Element lookup records:
-- START --
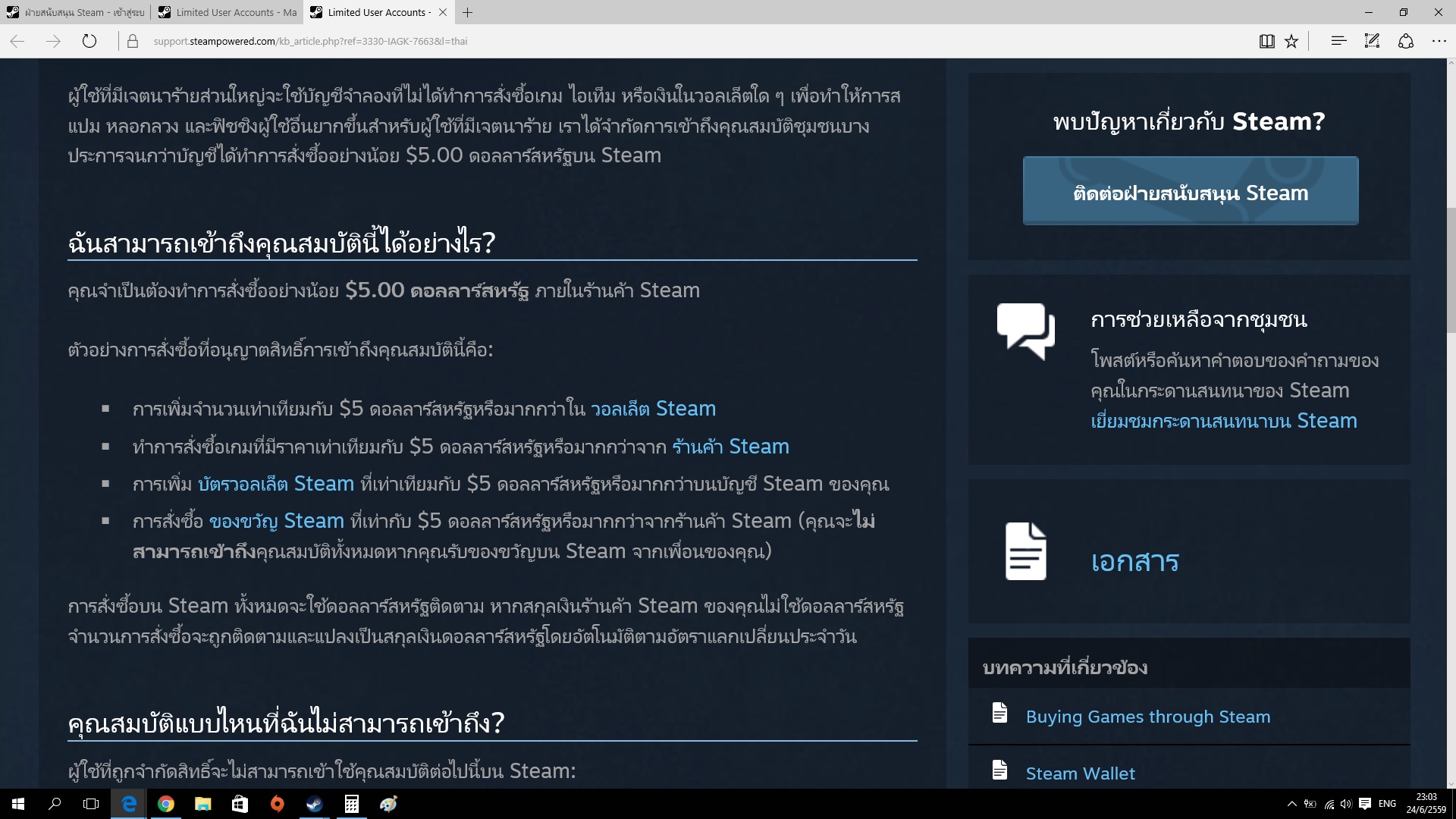Click the Make a Web Note icon
Screen dimensions: 1456x819
pyautogui.click(x=1372, y=41)
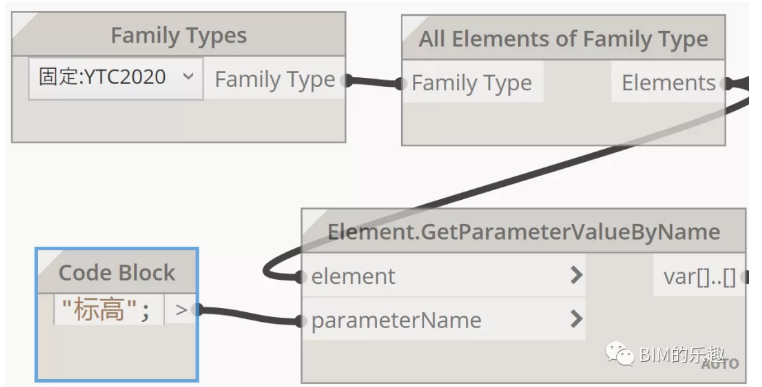Click the parameterName input port connector
Image resolution: width=762 pixels, height=387 pixels.
(301, 320)
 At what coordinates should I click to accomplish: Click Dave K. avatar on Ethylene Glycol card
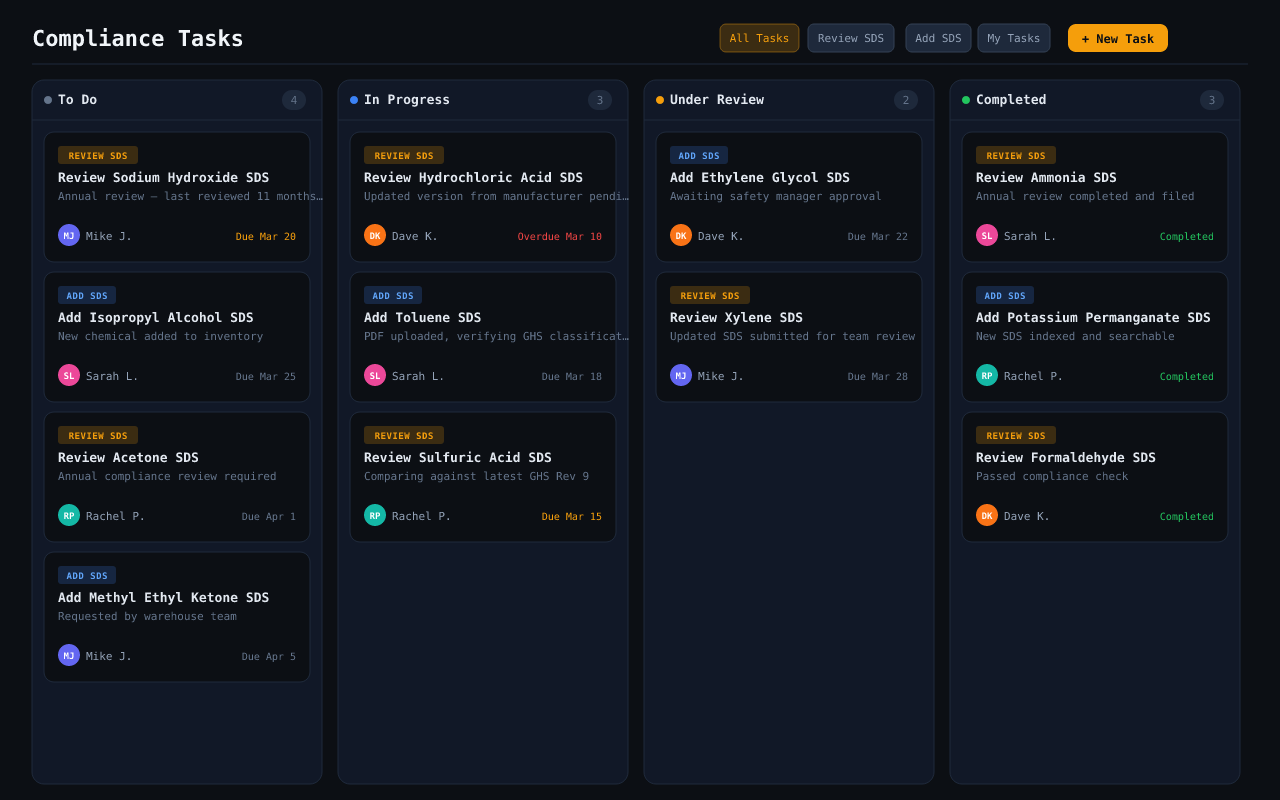(681, 235)
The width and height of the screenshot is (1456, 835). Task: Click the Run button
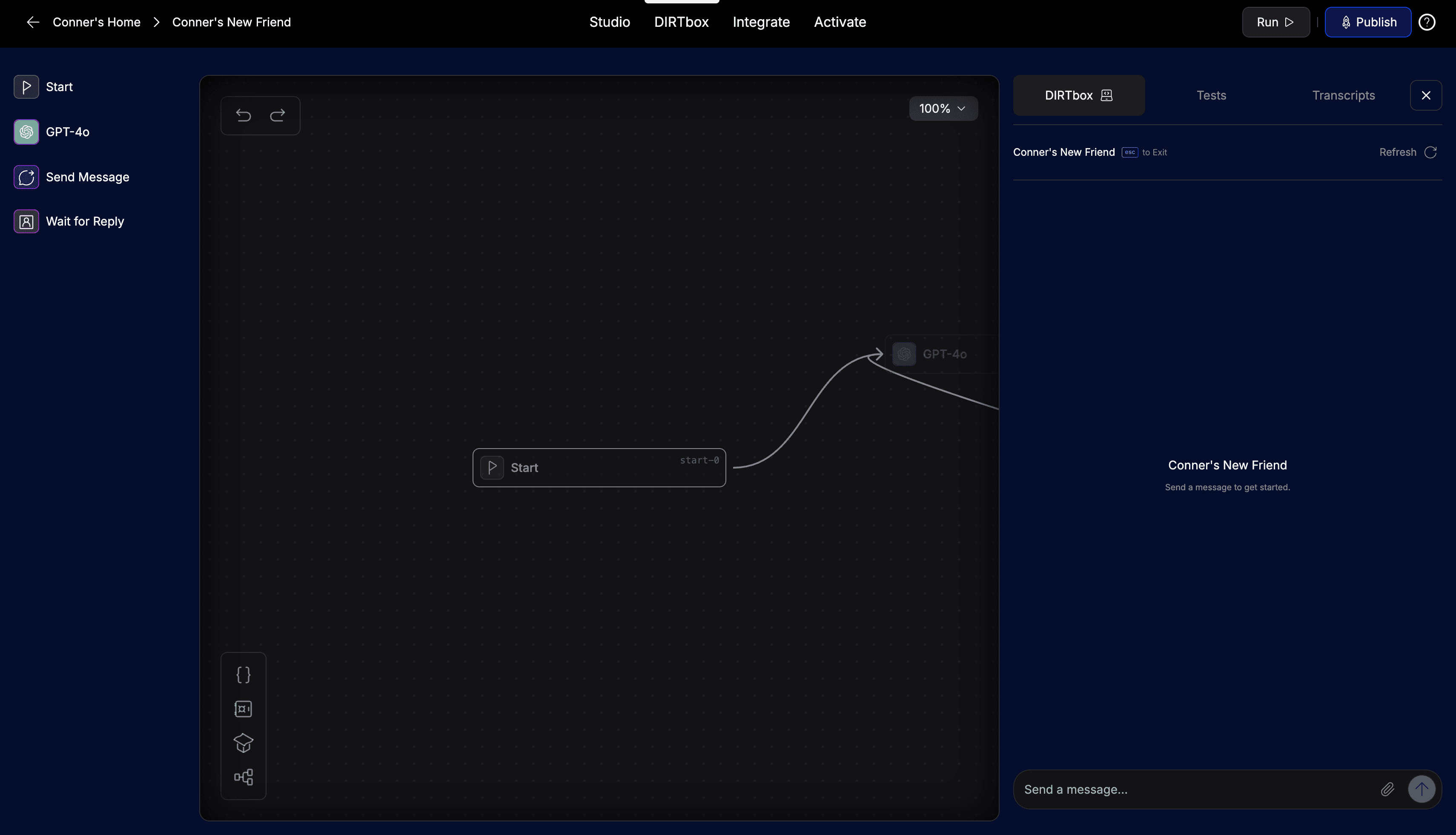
-- END --
DIRECTIONS:
Convert the records into a JSON list of strings, one string per line, skipping any blank lines. Omit the pictures.

RESULT FOR THIS TASK:
[
  "Click the Make a Web Note icon",
  "Screen dimensions: 1456x819",
  "pyautogui.click(x=1372, y=41)",
  "Click the parameterName input port connector",
  "Image resolution: width=762 pixels, height=387 pixels.",
  "(301, 320)",
  " At what coordinates should I click to accomplish: Click Dave K. avatar on Ethylene Glycol card",
  "(681, 235)",
  "The width and height of the screenshot is (1456, 835). Task: Click the Run button"
]